The narrative focuses in great part on their European vacation, creating a kind of selfie travelogue: time in Rome, Amsterdam, Venice and finally Brussels, where they catch the train to Paris. In essence this is all leading to a climax on the train, one that was astonishingly courageous and resulted in the three saving the lives of countless passengers. The denouement to the film is the honors bestowed on the three by France wherein their heroism in the face of mortal danger was acknowledged.

But it would be impossible to review this film without a discussion of a critical decision made by Eastwood regarding the casting of “The 15:17 to Paris.” Instead of using professional actors in the roles of Stone, Skarlatos, and Sadler, he has the three play themselves; it’s high risk. The question is can these three civilians, so to speak, deliver portrayals that are credible. And can the screenwriter find enough drama in all that led up to the takedown of a terrorist on a train to Paris to engage the audience? The answer is no.

With the right actors and with the right screenwriters, this could have been a passable film. Instead it feels flat. The only moments that fully captivate are those on the train that are credible and terrifying. No dialogue is required. The trio merely has to accomplish the extraordinary.
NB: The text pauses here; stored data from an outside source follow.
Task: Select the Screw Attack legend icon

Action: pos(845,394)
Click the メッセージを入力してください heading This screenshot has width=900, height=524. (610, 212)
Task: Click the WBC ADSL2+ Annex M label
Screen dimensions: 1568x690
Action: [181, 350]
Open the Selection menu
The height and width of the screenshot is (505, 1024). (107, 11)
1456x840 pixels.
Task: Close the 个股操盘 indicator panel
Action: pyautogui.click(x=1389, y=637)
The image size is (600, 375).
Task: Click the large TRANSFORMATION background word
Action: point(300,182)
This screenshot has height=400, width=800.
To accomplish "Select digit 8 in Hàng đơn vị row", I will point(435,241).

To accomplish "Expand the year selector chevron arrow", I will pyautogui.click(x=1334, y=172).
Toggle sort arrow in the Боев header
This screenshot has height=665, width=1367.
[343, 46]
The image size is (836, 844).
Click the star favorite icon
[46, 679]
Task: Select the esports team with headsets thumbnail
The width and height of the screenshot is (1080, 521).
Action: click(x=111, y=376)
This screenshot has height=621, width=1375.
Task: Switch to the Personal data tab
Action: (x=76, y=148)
Try to imagine Sullenberger playing himself in “Sully.” It would have been too much of a stretch. Sully is a pilot not an actor. The three guys are, well, guys. They’re not actors.

One last point: acting is not just dialogue. It is a craft that requires inherent abilities and more than a modicum of coaching which, when combined, allow a person to portray someone else convincingly. It’s no small thing.

I understand why Eastwood would want to give these three heroes screen time recognition; however, a film is not a ceremony. France bestowed its highest honor on them, with gratitude. Eastwood did not have to cast them in a film to say what France said so eloquently.